**QUOTED TEXT**
★ ★ ★ ★ ★

In accordance with the present invention, the annunciator circuit 20 includes an electroluminescent panel 32 which is connected in parallel with an inductor 34. Referring now to FIG. 2, this parallel combination of the panel 32 and the inductor 34 is connected in series with a transistor switch 36, and the resulting series circuit is connected between the positive line 28 and the negative line 30. When the panel is to be illuminated, a high frequency fluctuating signal is supplied to the base of the switching transistor 36. The frequency of this fluctuating signal has been previously carefully chosen to correspond to that frequency needed for proper excitation of the electroluminescent panel. It will be found that this simple circuit is capable of generating a very large amplitude alternating current waveform across the electroluminescent panel 32.

The base of the transistor 36 is not directly connected to a source of high frequency signal, but is connected to the output of a negative AND or NAND gate 38. This particular NAND gate gives a more positive output if and only if all of its input terminals are negative. It can consist of a simple diode AND gate followed by a one-transistor inverting amplifier, for example. The NAND gate 38 shown has three separate inputs, one of which 44 is coupled to a 400 cycle source of panel excitation voltage. In order for the 400 cycle signal 44 to pass through the NAND gate 38, the remaining two inputs of the NAND gate 41 and 43 must both be negative.

The first of these two remaining NAND gate inputs 43 is labeled control input. This input, which is connected to the node 68, is used as an ultimate control over annunciator panel illumination. When this input is positive, the fluctuating signal applied to the input 44 cannot reach the electroluminescent panel 32, and the panel remains dark. The remaining input 41 is connected to a controllable source of extremely low frequency fluctuating signal. Since the panel 32 is dark whenever the input 41 is positive, the presence of a low frequency signal at this input will cause the panel to flash on and off at the low frequency rate, if the control input 43 is negative.

Referring now to FIG. I, it can be seen that the annunciator circuit 20 contains two multivibrator signal sources 70 and 72. Each of these multivibrator circuits, which circuits are of conventional design, requires a source of direct current for its operation, and each generates a square waveform. Both multivibrators are connected to the negative line 30; these connections were omitted to,

simplify the drawing. The high frequency multivibrator 72 draws its operating voltage from the node 74, the potential of which is determined by the value of two resistors 76 and 77, directly connected across the lines 28 and 30. The high frequency multivibrator 72 operates continuously. The low frequency multivibrator 70 draws its operating voltage from the node 60. As set forth above, a positive voltage appears at node 60 immediately upon the commencement of an alarm condition, and that positive voltage remains until the alarm condition is acknowledged by the depression of the push button 64. Thus, the low frequency multivibrator operates only during those periods when the node 60 is positive. At all other times the low frequency multivibrator output will be negative, since it will have no connection to any positive source of potential.

★ ★ ★ ★ ★

[Collected data]
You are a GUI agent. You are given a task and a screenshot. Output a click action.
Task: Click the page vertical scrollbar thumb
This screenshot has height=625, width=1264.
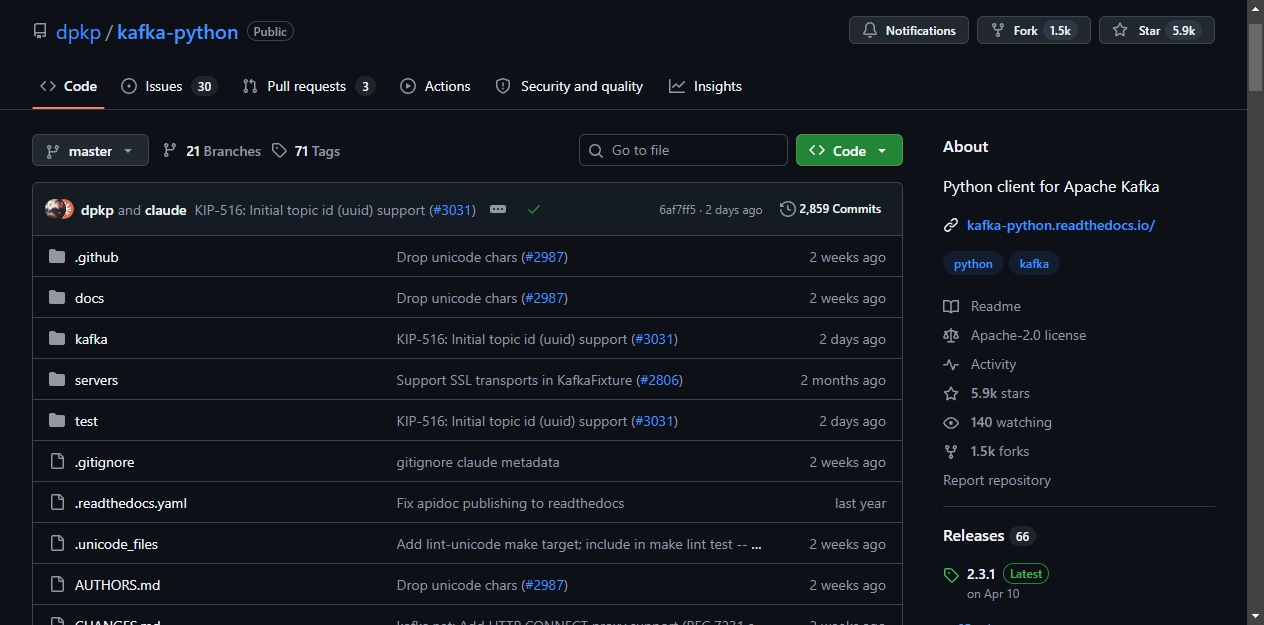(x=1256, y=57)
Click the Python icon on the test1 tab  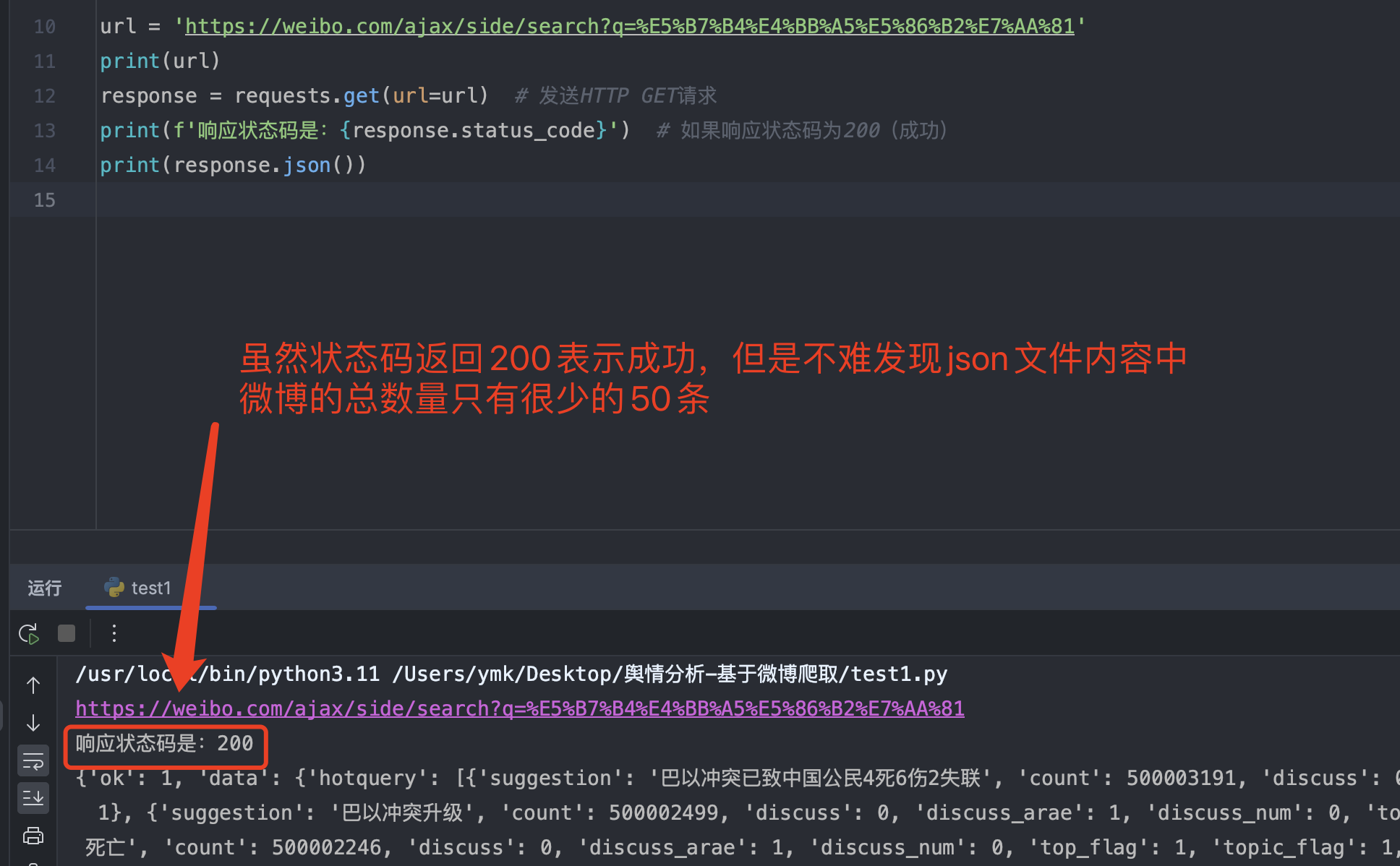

★ ★ ★ ★ ★

In the annunciator circuit passage, what is input 44 of the NAND gate 38 coupled to? The records have no connection to the annunciator circuit passage.

A 400 cycle source of panel excitation voltage.